Zum Umgang mit Aggressionen im Netz bekennt Barley, besonders brutale Beiträge früher auch selbst bei den Netzwerken gemeldet zu haben. Sie habe "hin und wieder" Beschwerden losgeschickt, aber es sei nur zurückgekommen: Haben wir geprüft, ist okay. Dabei seien die Beiträge strafbar gewesen: "Ich bin Juristin, ich schicke da nicht irgendwas los." Wegen des NetzDGs könnten die Unternehmen sich nun nicht mehr so leicht aus der Affäre ziehen. Sie selbst beschränke sich inwzischen darauf, nur die schlimmsten Twitter-Konten stummzuschalten, von denen sie angefeindet werde. Ständig Kritiker blockieren wolle sie nicht, dann würde sie ja "selbst in eine Bubble kommen".

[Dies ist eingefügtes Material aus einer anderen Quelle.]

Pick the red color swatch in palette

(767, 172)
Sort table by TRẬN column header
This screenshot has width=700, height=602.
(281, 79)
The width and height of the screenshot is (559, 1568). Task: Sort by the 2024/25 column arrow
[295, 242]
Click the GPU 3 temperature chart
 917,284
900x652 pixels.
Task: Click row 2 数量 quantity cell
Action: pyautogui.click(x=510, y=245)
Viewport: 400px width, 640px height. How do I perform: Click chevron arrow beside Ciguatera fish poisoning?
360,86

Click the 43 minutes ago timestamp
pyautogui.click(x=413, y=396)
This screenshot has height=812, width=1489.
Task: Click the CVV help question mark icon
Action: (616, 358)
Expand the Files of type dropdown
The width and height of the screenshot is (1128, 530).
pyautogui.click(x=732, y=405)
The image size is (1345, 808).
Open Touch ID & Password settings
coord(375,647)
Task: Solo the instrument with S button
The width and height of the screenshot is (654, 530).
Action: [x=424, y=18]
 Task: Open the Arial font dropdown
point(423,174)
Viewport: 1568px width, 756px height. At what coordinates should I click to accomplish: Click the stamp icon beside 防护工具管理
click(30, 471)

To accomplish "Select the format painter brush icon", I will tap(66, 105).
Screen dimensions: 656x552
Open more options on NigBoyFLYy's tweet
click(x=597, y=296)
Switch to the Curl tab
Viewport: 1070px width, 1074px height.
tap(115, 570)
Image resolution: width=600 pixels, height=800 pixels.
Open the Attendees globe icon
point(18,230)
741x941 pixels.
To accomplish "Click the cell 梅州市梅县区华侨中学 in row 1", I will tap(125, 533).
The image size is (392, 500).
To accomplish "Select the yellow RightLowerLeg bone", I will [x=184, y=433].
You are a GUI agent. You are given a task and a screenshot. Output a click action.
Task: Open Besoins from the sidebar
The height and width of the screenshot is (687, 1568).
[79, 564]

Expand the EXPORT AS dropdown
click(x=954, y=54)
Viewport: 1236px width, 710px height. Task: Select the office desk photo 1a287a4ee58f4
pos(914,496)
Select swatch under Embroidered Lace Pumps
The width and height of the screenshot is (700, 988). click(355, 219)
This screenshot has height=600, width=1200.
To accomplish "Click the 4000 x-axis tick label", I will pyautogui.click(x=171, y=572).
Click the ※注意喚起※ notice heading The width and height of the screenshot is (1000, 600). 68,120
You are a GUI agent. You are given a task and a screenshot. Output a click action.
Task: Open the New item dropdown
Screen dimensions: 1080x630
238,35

Die Filterblase ist eines von Barleys Lieblingsthemen. Ihre viel diskutierte Überlegung, ein "Pluralismusgebot" für News-Algorithmen vorzuschreiben, verteidigt sie: Würden die Netzwerke verpflichtet, auch Inhalte in ihren Nachrichtenstrom zu mischen, die den Interessen der Nutzer gar nicht entsprechen, könne das "Filterblasen anstechen". Dieser Gedanke, den sie vor einigen Monaten auf einem Podium locker geäußert habe, hatte sofort einen Aufschrei im Netz hervorgerufen: Zensur! Dabei sei die Idee doch reizvoll, sagt Barley nun: "Ich würde dann auch mal AfD-Content aufgespielt bekommen. Das ist dann aber für manche sicher auch wieder Meinungsdiktatur oder so."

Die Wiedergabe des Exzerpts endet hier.